The second brazing materials shown in Table 3 were each formed into a paste and printed and applied to a thickness of 50 μm by a screen printing method.

Next, a width of 25 mm was placed on the ceramic plate.
A copper plate having a length of 58 mm and a thickness of 0.2 mm was placed so as to overlap the brazing material, and was fired in a vacuum atmosphere to obtain five samples of the ceramic-metal joined body.

Then, the exposed surface of the brazing material in each of these samples was observed under a microscope of 10 magnifications to check for any irregularities or voids, and after exposing these samples to a temperature cycle of -40 to 125 ° C. for 30 cycles, It was visually inspected whether the copper plate was peeled off from the ceramic plate or cracks did not occur in the ceramic plate.
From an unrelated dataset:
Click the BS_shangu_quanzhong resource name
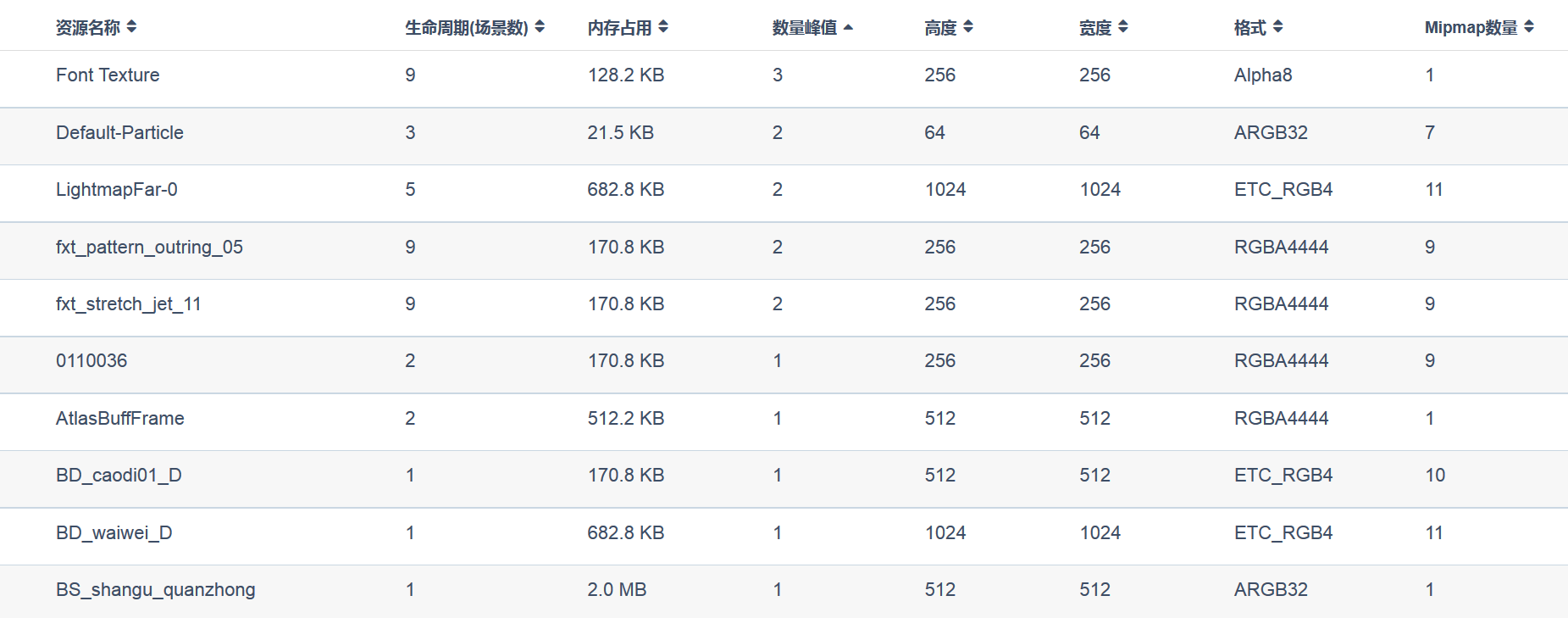 (x=156, y=590)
Table 1 shows the results.

In Table 1, sample numbers 9 and 10
Is a comparative example for comparison with the embodiment of the present invention, and the sample No. 9 has M
Sample No. 10 in which the entire surface of the joining surface between the ceramic plate and the copper plate is joined with a brazing material containing Mo or W powder is used. is there.

[0025]

[Table 1]

[0026]

As can be seen from the results of Sample Nos. 1 to 8 of the embodiments of the present invention shown in Table 1, according to the ceramic-metal bonding structure of the present invention, the temperature cycle of -40 to 125 ° C. Even if repeatedly exposed, the metal does not peel off from the ceramic or cracks occur in the ceramic, and the ceramic and the metal are firmly joined and irregularities and voids are formed on the surface of the brazing material Thus, it is possible to obtain a ceramic-metal joint structure in which corrosion is less likely to occur in the brazing filler metal without the occurrence of any.

[Brief description of the drawings]

FIG. 1 is a sectional view showing an example of an embodiment of a ceramic-metal bonding structure according to the present invention.

FIG. 2 is a cross-sectional view for explaining a method of joining ceramics and metal in the ceramics-metal joining structure of the present invention.

[Explanation of symbols]

 DESCRIPTION OF SYMBOLS 1 ... Ceramics 2 ... Metal 3 ... Brazing material A ... Central area

Claims (1)

[Claims] 1. The bonding surface between a ceramic and a metal is made of Ti,
A ceramic-metal joining structure joined by a brazing material made of an Ag-Cu alloy containing at least one of Zr and Hf, wherein the brazing material is formed only in a central region of the joining surface.
A ceramic-metal joint structure containing o or W.